Well, you can run things like physics engines on a computer, and their output is not quantum in any meaningful way (following deterministic rules fairly reliably). It’s not very hard to simulate systems where a small uncertainty in initial conditions is magnified very quickly, and this increase in randomness can’t really be attributed to quantum effects but can be described very well by probability. This seems to contradict their thesis that all use of probability to describe randomness is justified only by quantum mechanics.
I think there seems to be a mismatch of terms involved. Ontological probability, or propensity, and epistemological probability, or uncertainty, are being confused. Reading over this discussion, I have seen claims that something called “chaotic randomness” is at work, where uncertainty results from chaotic systems because the results are so sensitive to initial conditions, but that’s not ontological probability at all.
The claim of the paper is that all actual randomness, and thus ontological probability, is a result of quantum decoherence and recoherence in both chaotic and simple systems. Uncertainty is uninvolved, though uncertainty in chaotic systems appears to be random.
That said, I believe the hypothesis is correct simply because it is the simplest explanation for randomness I’ve seen.
We argue using simple models that all successful practical uses of probabilities originate in quantum fluctuations in the microscopic physical world around us, often propagated to macroscopic
scales
Their argument is that not only is quantum mechanics ontologically probabilistic, but that only ontologically probabilistic things can be successfully described by probabilities. This is obviously false (not to mention that nothing has actually been shown to be ontologically probabilistic in the first place).
Thus we claim there is no physically verified fully classical theory of probability.
They think they can get away with this claim because it can’t even be tested in a quantum world. But you can still make classical simulations and see if probability works as it should, and it’s obvious that it does. Their only argument is that it’s simpler for probability to be entirely quantum, but they fail to consider situations where quantum effects do not actually affect the system (which we can simulate and test).
I don’t think they refer to Bayesian probability as probability. The abstract is ill-defined (according to LessWrong’s operational definitions), but their point about ontological probabilities originating in quantum mechanics remains. It, I think, remains intertwined with multiverse theories, as multiverse theories seem to explain probability in a very similar sense, but not in as many words or with such great claims.
Also, in a classical simulation, I would not see probability working as it should to be obvious at all. In fact, it’s quite difficult to imagine an actually classical system that also contains randomness. It could be that the childhood explanations of physical systems in classical terms while seeing randomness as present is clouding the issue.
Whichever way. I don’t think it’s really worth much argument. Just as a basis in probability theory.
Well, you can run things like physics engines on a computer, and their output is not quantum in any meaningful way (following deterministic rules fairly reliably). It’s not very hard to simulate systems where a small uncertainty in initial conditions is magnified very quickly, and this increase in randomness can’t really be attributed to quantum effects but can be described very well by probability. This seems to contradict their thesis that all use of probability to describe randomness is justified only by quantum mechanics.
I think there seems to be a mismatch of terms involved. Ontological probability, or propensity, and epistemological probability, or uncertainty, are being confused. Reading over this discussion, I have seen claims that something called “chaotic randomness” is at work, where uncertainty results from chaotic systems because the results are so sensitive to initial conditions, but that’s not ontological probability at all.

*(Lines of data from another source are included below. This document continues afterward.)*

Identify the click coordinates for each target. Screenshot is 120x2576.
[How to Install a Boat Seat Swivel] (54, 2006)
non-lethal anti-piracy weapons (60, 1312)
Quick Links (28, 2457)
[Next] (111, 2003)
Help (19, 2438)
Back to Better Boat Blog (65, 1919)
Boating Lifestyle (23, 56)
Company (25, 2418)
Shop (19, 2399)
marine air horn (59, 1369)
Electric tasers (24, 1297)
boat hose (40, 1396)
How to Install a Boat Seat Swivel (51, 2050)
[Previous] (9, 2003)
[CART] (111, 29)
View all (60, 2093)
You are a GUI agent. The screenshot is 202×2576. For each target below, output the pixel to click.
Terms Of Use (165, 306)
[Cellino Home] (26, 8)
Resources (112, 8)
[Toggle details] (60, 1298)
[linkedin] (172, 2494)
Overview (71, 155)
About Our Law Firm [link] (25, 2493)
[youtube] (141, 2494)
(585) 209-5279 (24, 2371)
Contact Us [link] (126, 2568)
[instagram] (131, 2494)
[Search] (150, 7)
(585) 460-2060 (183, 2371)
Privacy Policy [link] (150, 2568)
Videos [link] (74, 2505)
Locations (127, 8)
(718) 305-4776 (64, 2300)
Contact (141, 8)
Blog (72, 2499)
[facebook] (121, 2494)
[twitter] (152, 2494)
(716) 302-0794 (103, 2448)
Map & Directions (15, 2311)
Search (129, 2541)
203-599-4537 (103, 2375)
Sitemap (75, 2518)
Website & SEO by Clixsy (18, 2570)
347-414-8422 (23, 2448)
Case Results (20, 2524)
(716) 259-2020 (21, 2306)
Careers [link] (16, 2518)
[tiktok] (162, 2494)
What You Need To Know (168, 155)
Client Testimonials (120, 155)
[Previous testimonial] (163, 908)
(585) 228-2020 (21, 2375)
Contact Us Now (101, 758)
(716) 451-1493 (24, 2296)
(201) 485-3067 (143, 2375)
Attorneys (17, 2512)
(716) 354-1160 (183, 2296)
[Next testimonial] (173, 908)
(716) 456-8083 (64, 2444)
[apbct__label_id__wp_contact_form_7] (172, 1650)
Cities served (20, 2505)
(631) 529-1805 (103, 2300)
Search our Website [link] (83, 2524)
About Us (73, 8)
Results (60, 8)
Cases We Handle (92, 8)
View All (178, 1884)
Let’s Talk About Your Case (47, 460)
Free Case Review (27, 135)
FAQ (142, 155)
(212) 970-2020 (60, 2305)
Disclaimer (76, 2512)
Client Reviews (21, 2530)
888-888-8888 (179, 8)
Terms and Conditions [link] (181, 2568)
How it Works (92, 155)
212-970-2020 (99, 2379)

The claim of the paper is that all actual randomness, and thus ontological probability, is a result of quantum decoherence and recoherence in both chaotic and simple systems. Uncertainty is uninvolved, though uncertainty in chaotic systems appears to be random.
That said, I believe the hypothesis is correct simply because it is the simplest explanation for randomness I’ve seen.
Their argument is that not only is quantum mechanics ontologically probabilistic, but that only ontologically probabilistic things can be successfully described by probabilities. This is obviously false (not to mention that nothing has actually been shown to be ontologically probabilistic in the first place).
They think they can get away with this claim because it can’t even be tested in a quantum world. But you can still make classical simulations and see if probability works as it should, and it’s obvious that it does. Their only argument is that it’s simpler for probability to be entirely quantum, but they fail to consider situations where quantum effects do not actually affect the system (which we can simulate and test).
I don’t think they refer to Bayesian probability as probability. The abstract is ill-defined (according to LessWrong’s operational definitions), but their point about ontological probabilities originating in quantum mechanics remains. It, I think, remains intertwined with multiverse theories, as multiverse theories seem to explain probability in a very similar sense, but not in as many words or with such great claims.
Also, in a classical simulation, I would not see probability working as it should to be obvious at all. In fact, it’s quite difficult to imagine an actually classical system that also contains randomness. It could be that the childhood explanations of physical systems in classical terms while seeing randomness as present is clouding the issue.
Whichever way. I don’t think it’s really worth much argument. Just as a basis in probability theory.